Task item:
The expected result is an exact copy of the lines from the one holding "Given: Switch to the Чемпионы tab" to the last line of the material, with pictures removed and nothing added.

Information provided:
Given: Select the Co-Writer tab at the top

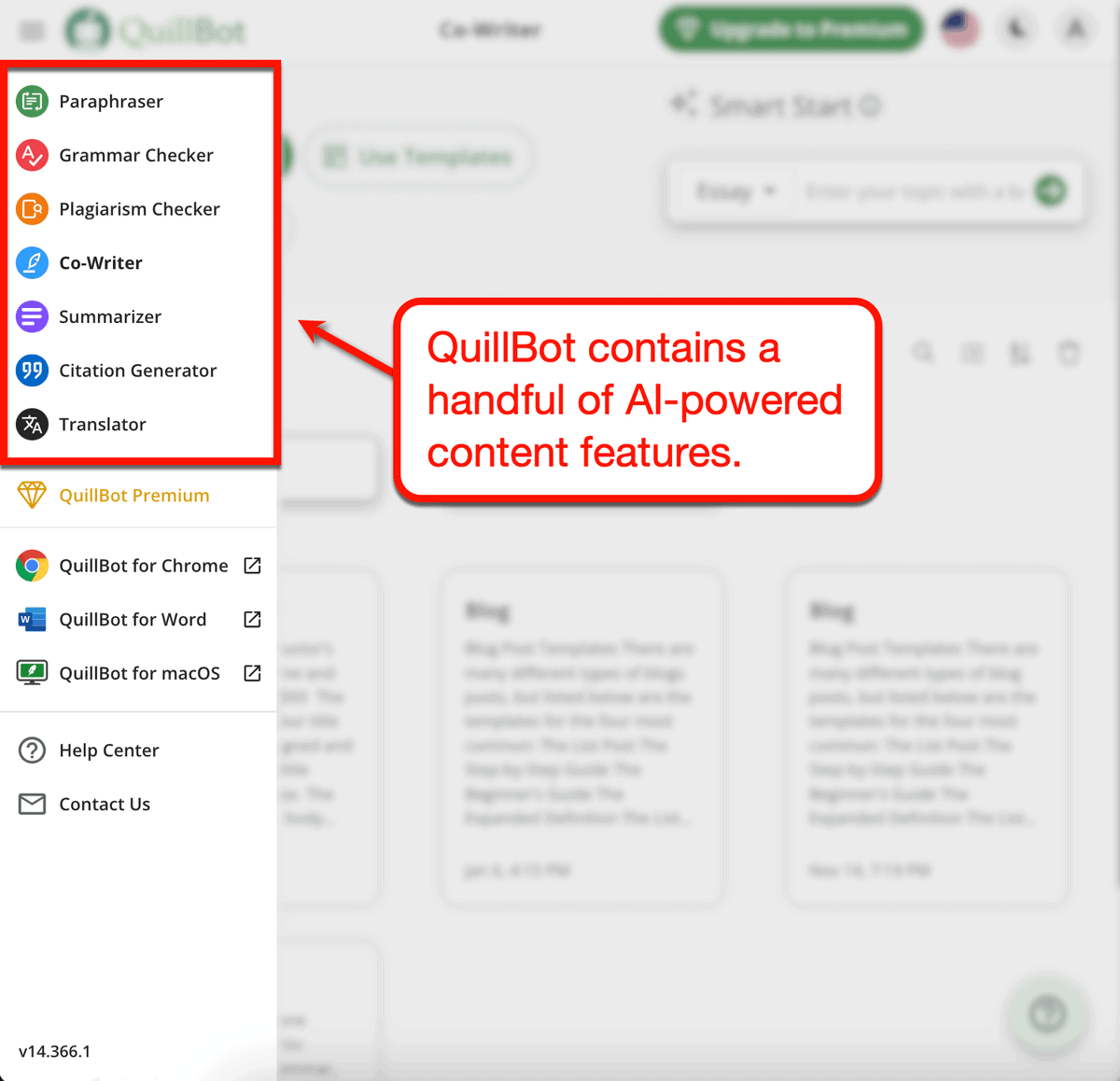Looking at the screenshot, I should (489, 29).
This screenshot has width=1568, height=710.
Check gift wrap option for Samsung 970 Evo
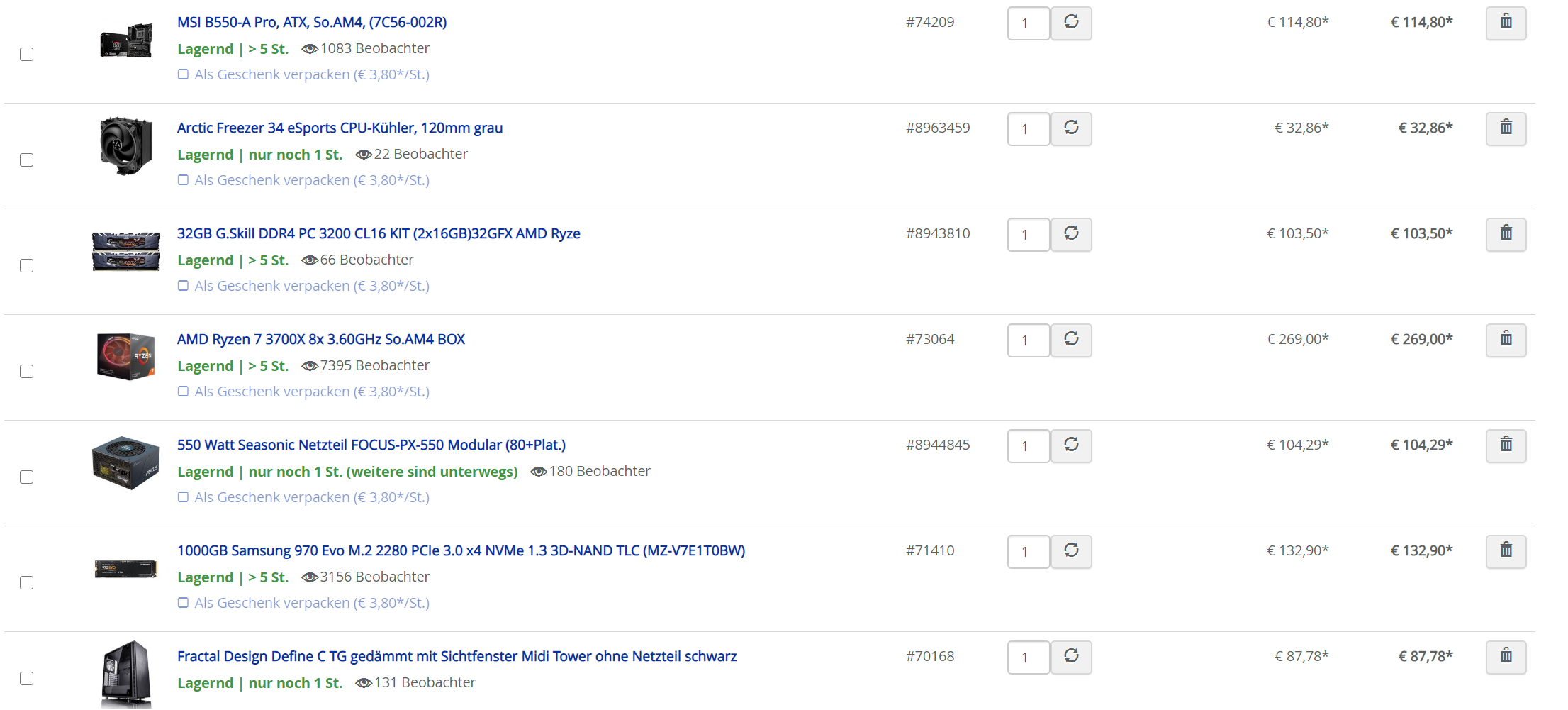point(183,603)
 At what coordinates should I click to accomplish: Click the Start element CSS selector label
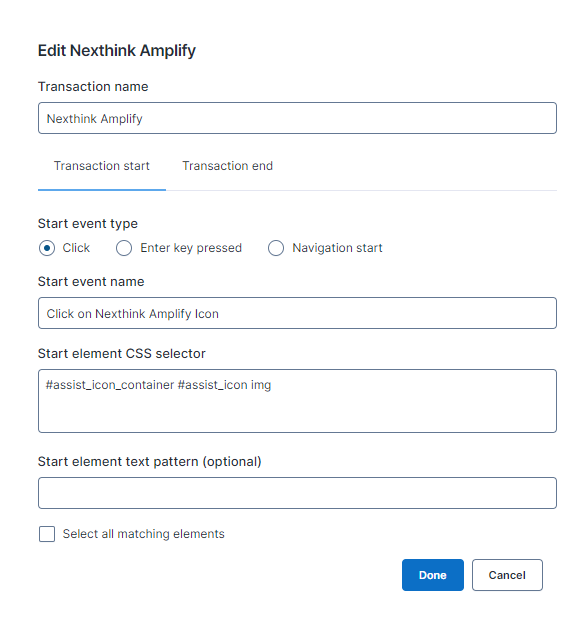point(122,354)
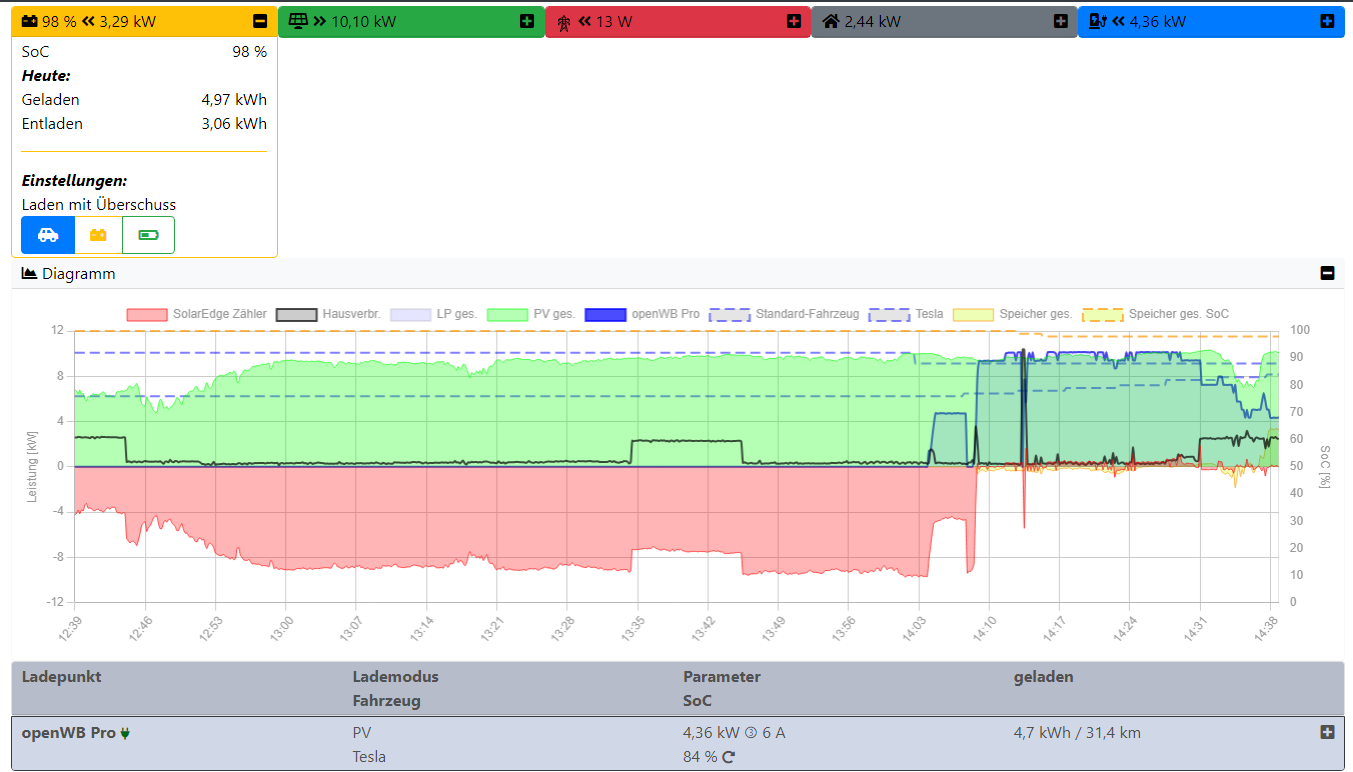The height and width of the screenshot is (772, 1353).
Task: Click the green plug icon beside openWB Pro
Action: (123, 731)
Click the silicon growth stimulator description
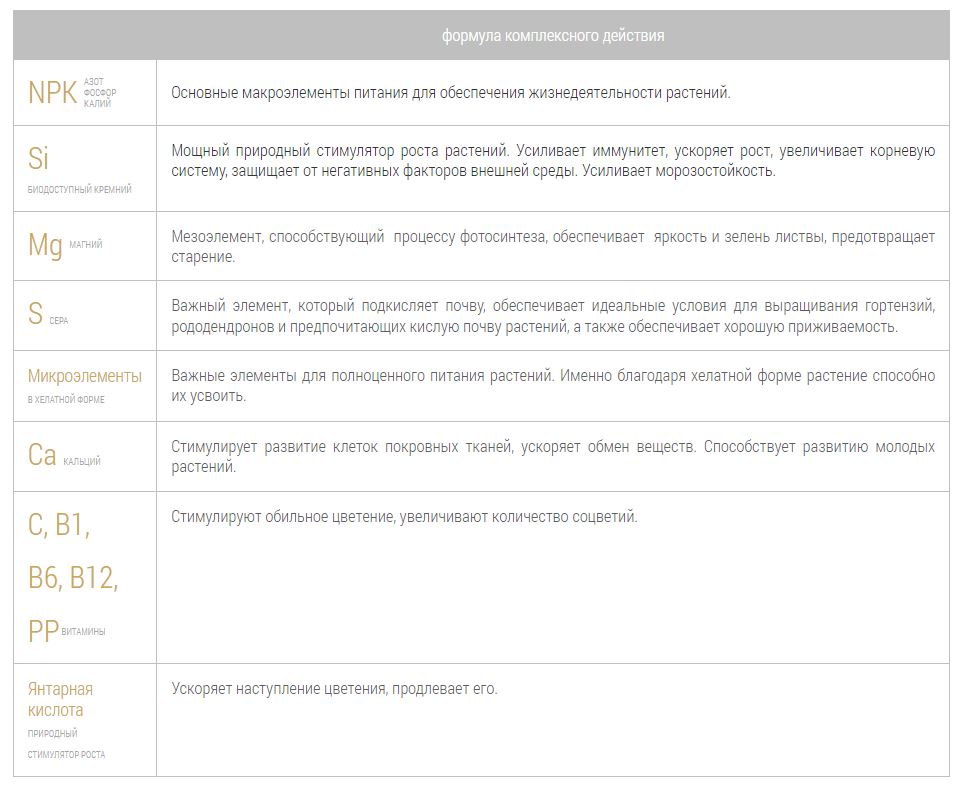Screen dimensions: 962x798 click(x=552, y=160)

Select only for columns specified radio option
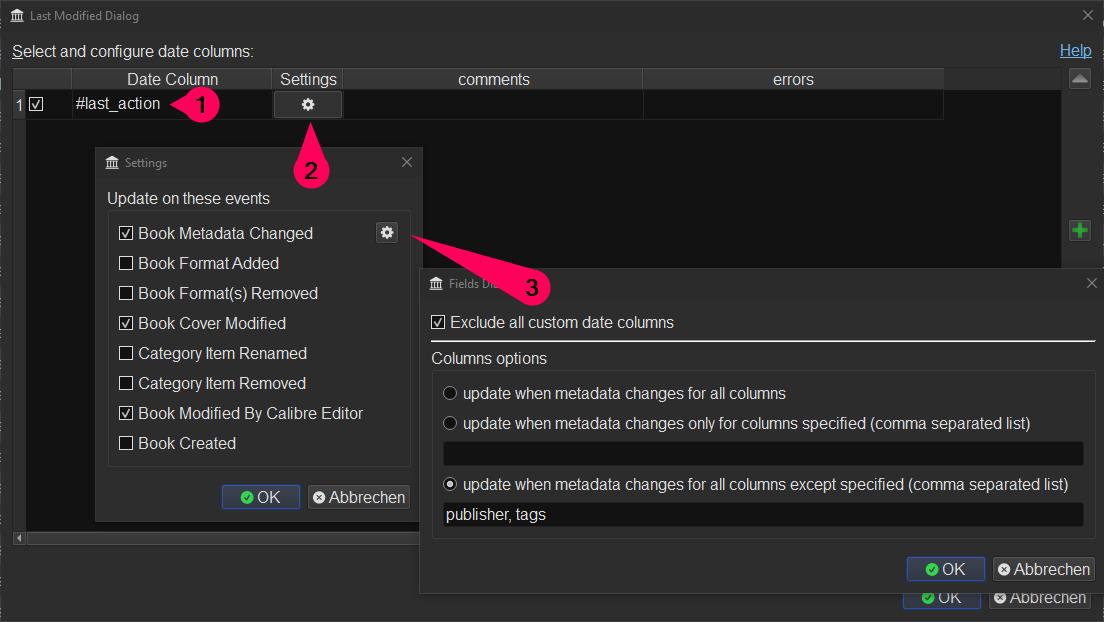tap(450, 424)
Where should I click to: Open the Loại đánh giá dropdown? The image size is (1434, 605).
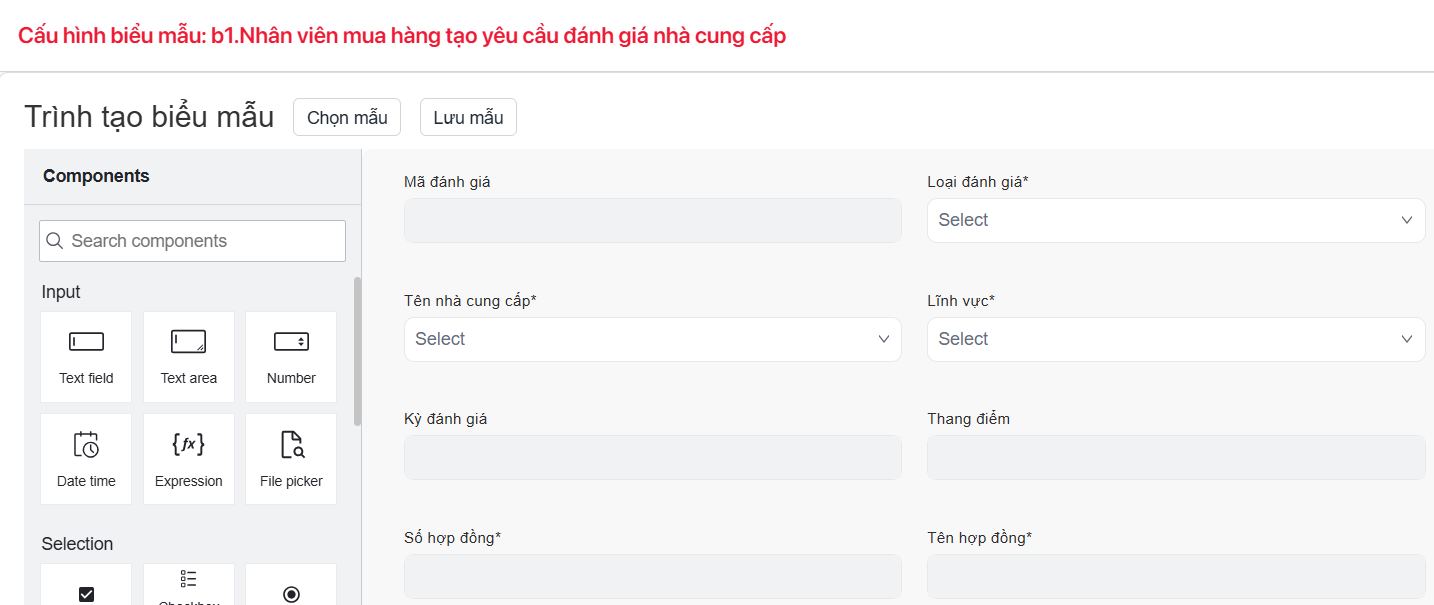click(1176, 220)
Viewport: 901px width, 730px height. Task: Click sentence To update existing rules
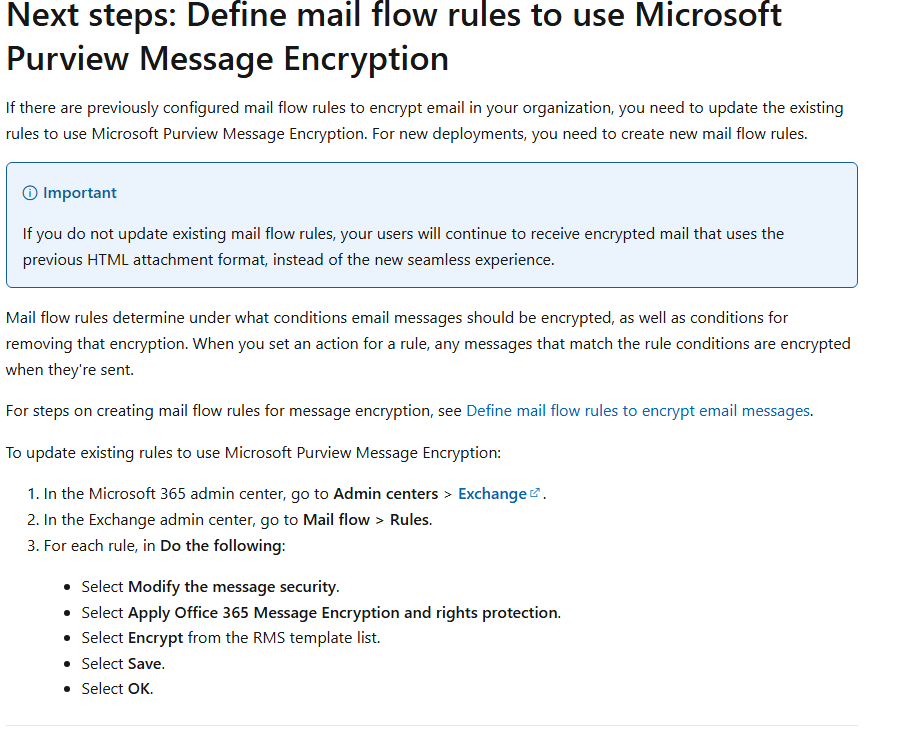click(253, 453)
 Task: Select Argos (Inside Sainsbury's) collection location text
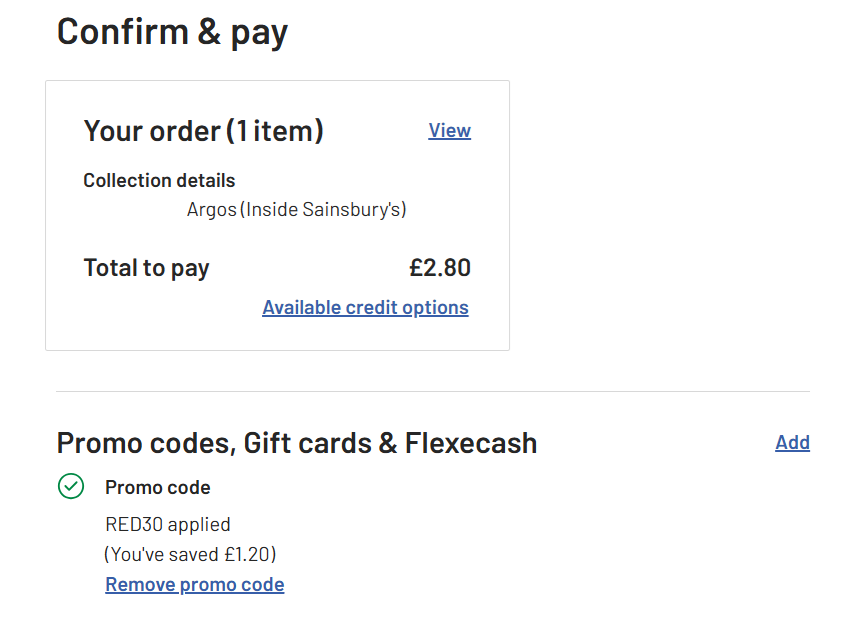tap(296, 209)
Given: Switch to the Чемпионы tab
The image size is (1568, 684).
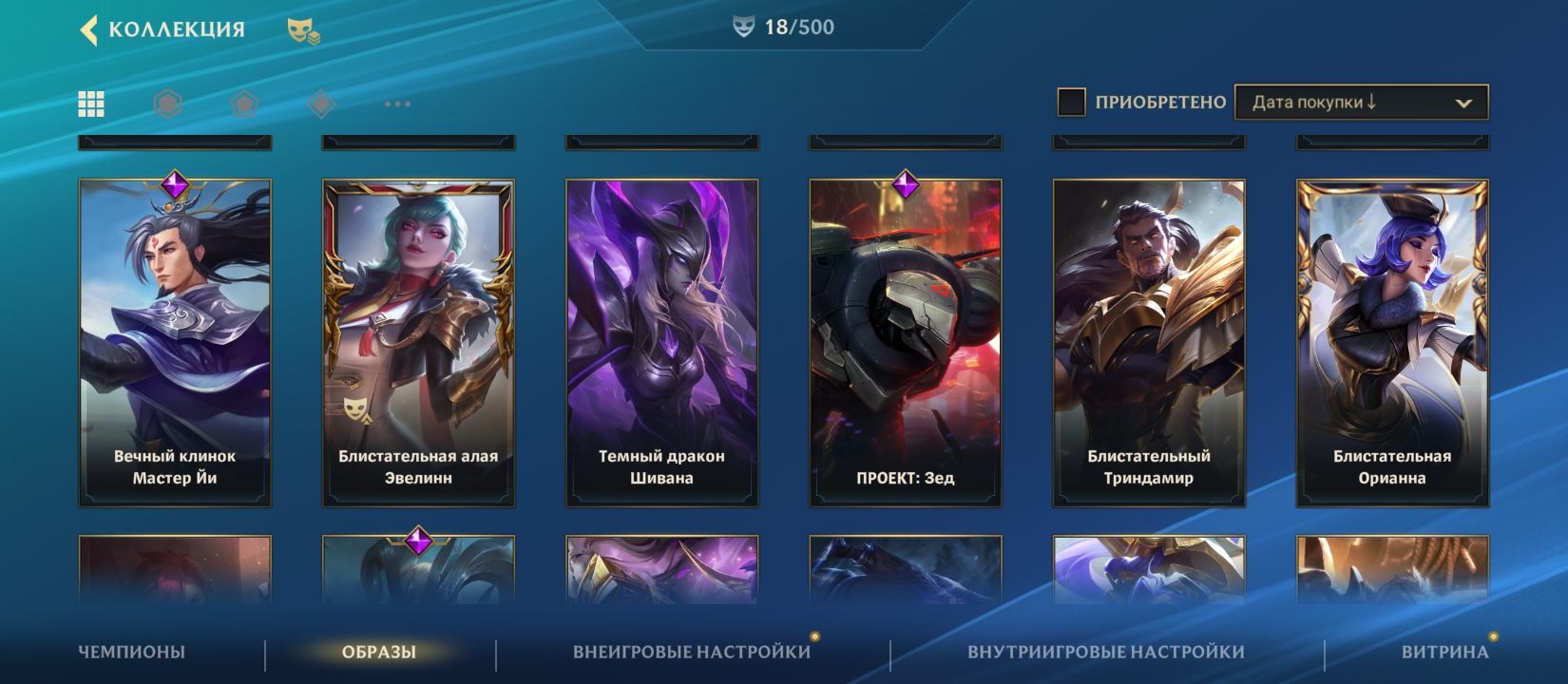Looking at the screenshot, I should (x=131, y=652).

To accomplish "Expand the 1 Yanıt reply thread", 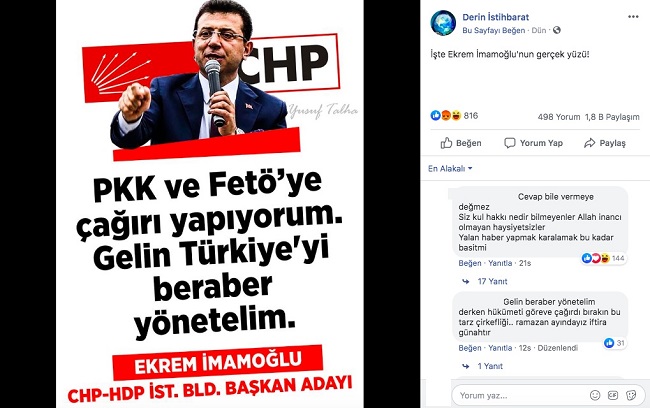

Response area:
Given: Switch to the Чемпионы tab
The image size is (1568, 684).
Looking at the screenshot, I should (x=131, y=652).

To accomplish "Expand the 1 Yanıt reply thread", 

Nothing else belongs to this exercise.